Stored items
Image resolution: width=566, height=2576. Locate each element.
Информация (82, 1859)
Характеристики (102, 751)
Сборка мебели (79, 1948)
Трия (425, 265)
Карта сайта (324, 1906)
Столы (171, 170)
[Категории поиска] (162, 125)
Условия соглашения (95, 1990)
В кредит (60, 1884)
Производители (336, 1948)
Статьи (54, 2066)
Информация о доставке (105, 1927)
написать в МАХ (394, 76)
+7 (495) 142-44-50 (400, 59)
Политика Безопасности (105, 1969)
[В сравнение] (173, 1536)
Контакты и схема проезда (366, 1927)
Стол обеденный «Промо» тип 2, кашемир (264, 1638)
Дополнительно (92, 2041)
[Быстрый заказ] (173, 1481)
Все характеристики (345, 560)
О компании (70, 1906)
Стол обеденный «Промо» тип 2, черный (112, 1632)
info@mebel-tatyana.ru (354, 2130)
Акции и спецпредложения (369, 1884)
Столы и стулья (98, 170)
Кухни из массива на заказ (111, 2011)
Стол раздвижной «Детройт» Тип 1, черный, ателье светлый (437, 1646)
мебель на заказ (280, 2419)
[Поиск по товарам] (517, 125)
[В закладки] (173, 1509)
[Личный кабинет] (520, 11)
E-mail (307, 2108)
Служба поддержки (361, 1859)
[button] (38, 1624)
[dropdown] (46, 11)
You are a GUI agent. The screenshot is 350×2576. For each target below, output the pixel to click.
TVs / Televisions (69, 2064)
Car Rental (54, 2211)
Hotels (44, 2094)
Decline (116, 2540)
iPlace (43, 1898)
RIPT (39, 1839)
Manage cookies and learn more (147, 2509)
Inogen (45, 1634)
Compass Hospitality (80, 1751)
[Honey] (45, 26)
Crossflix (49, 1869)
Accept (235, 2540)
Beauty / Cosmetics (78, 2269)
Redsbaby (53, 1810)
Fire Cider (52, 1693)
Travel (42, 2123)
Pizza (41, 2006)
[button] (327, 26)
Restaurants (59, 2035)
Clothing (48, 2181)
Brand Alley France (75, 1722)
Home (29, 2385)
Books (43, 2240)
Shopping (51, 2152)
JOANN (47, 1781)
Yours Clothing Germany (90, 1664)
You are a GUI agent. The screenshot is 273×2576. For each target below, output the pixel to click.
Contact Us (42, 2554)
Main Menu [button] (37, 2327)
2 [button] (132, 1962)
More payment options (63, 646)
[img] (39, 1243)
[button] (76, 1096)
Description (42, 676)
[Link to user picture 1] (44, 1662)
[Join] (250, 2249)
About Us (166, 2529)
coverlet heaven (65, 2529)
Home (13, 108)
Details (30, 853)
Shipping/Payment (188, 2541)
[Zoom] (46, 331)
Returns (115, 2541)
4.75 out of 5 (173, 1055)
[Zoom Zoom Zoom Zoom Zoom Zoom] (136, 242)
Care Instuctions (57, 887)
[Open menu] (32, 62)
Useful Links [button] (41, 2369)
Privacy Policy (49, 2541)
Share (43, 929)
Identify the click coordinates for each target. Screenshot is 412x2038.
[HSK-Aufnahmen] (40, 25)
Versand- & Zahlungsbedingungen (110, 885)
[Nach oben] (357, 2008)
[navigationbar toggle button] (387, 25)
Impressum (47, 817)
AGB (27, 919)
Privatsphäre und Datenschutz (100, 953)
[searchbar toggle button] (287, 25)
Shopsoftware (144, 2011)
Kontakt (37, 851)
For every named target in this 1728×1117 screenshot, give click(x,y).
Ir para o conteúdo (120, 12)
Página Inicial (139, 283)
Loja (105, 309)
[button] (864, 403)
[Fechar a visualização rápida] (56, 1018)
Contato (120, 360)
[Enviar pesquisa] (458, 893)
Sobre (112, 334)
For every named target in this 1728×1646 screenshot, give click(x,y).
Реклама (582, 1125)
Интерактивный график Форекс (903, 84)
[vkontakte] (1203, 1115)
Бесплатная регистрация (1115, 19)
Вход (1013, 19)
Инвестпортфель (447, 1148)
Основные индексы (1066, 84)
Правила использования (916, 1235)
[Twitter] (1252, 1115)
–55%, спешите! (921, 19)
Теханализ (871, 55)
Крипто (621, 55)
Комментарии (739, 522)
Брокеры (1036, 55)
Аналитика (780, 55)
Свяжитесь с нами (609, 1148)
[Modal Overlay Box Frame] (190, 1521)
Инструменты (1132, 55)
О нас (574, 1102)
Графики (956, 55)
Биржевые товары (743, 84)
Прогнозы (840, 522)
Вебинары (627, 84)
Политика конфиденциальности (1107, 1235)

Your goal:
From the records above, reproduce exactly the lines from the one with "Yours Clothing Germany (90, 1664)" to the one with "[img] (39, 1243)", both included, and no others.

Solution for this exercise:
Yours Clothing Germany (90, 1664)
You are a GUI agent. The screenshot is 273×2576. For each target below, output the pixel to click.
Contact Us (42, 2554)
Main Menu [button] (37, 2327)
2 [button] (132, 1962)
More payment options (63, 646)
[img] (39, 1243)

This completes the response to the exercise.